BATON ROUGE, La. (AP) Joe Burrow bounced up immediately from a high-speed hit that looked like it could have given the LSU quarterback whiplash as he was sent crashing into the Auburn bench area.
Trotting resolutely back to the line of scrimmage, Burrow resumed his school-record eighth career 300-yard passing performance in a tense, top-10 clash that put a premium on grit and perseverance.
Burrow passed for 321 yards and a touchdown, ran for 47 yards and another score, and second-ranked LSU edged No. 9 Auburn 23-20 on Saturday.
“If your quarterback shows toughness like that, it can kind of get your team going,” Burrow said. “If you lay down on the field and don’t hop right back up, it shows your team that you are not really into it.”
The victory ensured LSU (8-0, 4-0 SEC) would be unbeaten heading into its highly anticipated Nov. 9 tilt at Alabama, which entered this weekend ranked No. 1.
“It was a gut check tonight,” LSU coach Ed Orgeron said, praising the way his players stuck together. “They didn’t want to be denied.”
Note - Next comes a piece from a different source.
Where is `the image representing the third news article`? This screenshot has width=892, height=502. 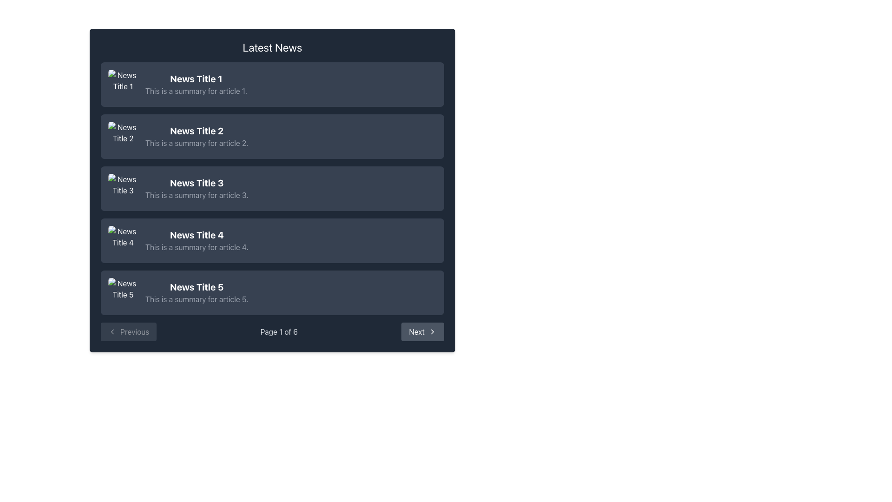 the image representing the third news article is located at coordinates (122, 188).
While LSU’s prolific, up-tempo spread offense rolled up 508 yards, the unit didn’t approach its 50.1-point scoring average against an Auburn defense that thwarted LSU drives into its territory with a pair of fourth-down stops and an interception.
“They fought their guts out and our defense played unbelievable,” Auburn coach Gus Malzahn said. “We had opportunities and we didn’t seize the moment. We just didn’t get it done offensively.”
LSU had not previously scored fewer than 36 points in a game, but Auburn’s defensive front put pressure on Burrow, sacking him three times.
Still, Burrow didn’t flinch when he was leveled along the sideline after 14-yard scramble on third-and-12 in the first half. He completed five of his next six throws, ending with a 20-yard touchdown on a fade to Terrace Marshall Jr.
Burrow completed 32 of 42 passes. His top target was Ja’Marr Chase, who caught eight passes for 123 yards.
“We showed toughness today. It was not a pretty win by any means,” Burrow said. “SEC games aren’t going to be pretty. When you can come out on top of a top-10 team and feel like you could have played better, it’s always a good thing.”
Bo Nix completed 15 of 35 passes for 157 yards and one late touchdown to Seth Williams that gave Auburn the opportunity to set up a meaningful onside kick.
D.J. Williams rushed for 130 yards for Auburn, which looked primed to go ahead by a touchdown in the third quarter when Williams sprinted into the open field from his own 20.
Safety Grant Delpit forced Williams out of bounds just inside the 10, and Auburn couldn’t parlay the 70-yard run into a touchdown, settling for a field goal to make it 13-10.
That lead lasted until five minutes remained in the third quarter, in part because Burrow’s screen to Chase was stopped on fourth-and-goal from the Auburn 2. Later in the quarter, Burrow’s pass intended for Chase was intercepted by Roger McCreary at the Auburn 2.
LSU hadn’t trailed that late in a game all season, but LSU finally pushed in front by going back to a running game that had struggled most of the first three quarters. Edwards-Helaire ran four straight times for gains for 45 yards, capped by his 6-yard score to put LSU in front 16-13.
Burrow’s 7-yard rushing TD, capping another run-heavy drive, widened the lead to 23-13.
Auburn: Nix looked more prepared to play in a hostile environment than he did at Florida two weeks earlier. The freshman made his share of plays, but wasn’t quite consistent enough for Auburn to keep pace with a more seasoned and prolific LSU offense down the stretch.
LSU: Defensively, the game was encouraging for LSU, which sacked Nix three times, held his completion percentage below 50 percent.
“When our defense plays like that, nobody is going to beat us,” Burrow said.
But the offense has stalled in the red zone a half dozen times in the past two games. LSU has gotten away with it so far, but that might not cut it in Tuscaloosa.
Auburn and LSU combined to commit 27 penalties for 226 yards. Auburn was flagged 15 times, and much like in their loss at Florida, there were several pre-snap penalties that Malzahn called “a huge problem.”
“We talked about that. I thought we were going to do better. We didn’t,” Malzahn said. “It was loud and all that, but it doesn’t matter.”
LSU players have largely avoided talking about the tilt in Tuscaloosa for fear of getting ahead of themselves. Now it sounds like they’re ready to embrace it.
Discussing how he expects his team to handle the next two weeks, LSU defensive lineman Rashard Lawrence said, “We live for the big moment.”
Auburn: Hosts Mississippi on Saturday.
LSU: Heads into its usual off week before its traditional early November date with Alabama.